Work item: Pick out every line in the items below that contains the string "element", and copy each one. Case counts.
◆ ◆ ◆ ◆ ◆ ◆ ◆
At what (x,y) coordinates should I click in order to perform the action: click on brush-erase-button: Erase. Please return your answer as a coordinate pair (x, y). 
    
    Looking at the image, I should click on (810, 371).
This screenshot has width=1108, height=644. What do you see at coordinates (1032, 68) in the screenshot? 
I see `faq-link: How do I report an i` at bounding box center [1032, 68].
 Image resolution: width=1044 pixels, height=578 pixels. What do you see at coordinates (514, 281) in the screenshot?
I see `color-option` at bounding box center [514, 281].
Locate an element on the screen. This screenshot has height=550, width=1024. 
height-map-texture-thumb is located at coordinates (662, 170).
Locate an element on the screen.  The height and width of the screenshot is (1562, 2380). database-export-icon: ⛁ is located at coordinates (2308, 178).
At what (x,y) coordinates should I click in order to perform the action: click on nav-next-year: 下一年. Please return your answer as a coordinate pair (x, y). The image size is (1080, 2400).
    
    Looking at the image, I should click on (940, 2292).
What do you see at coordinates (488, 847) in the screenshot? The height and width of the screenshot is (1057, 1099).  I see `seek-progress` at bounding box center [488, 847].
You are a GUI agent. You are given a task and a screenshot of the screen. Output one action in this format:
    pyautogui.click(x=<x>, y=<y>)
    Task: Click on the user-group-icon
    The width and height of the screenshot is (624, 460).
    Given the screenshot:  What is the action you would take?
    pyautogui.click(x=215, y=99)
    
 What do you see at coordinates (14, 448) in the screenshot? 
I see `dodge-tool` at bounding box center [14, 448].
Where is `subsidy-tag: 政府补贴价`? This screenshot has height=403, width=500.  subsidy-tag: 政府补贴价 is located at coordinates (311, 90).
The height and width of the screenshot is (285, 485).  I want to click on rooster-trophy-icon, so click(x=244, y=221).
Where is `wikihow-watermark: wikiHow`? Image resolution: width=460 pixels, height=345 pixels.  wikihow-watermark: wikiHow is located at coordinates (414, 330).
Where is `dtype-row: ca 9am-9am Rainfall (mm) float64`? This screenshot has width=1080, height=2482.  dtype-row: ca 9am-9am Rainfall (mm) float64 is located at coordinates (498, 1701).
◆ ◆ ◆ ◆ ◆ ◆ ◆
Result for this task:
Locate an element on the screen. This screenshot has height=550, width=1024. 
Locate an element on the screen.  The height and width of the screenshot is (1562, 2380). database-export-icon: ⛁ is located at coordinates (2308, 178).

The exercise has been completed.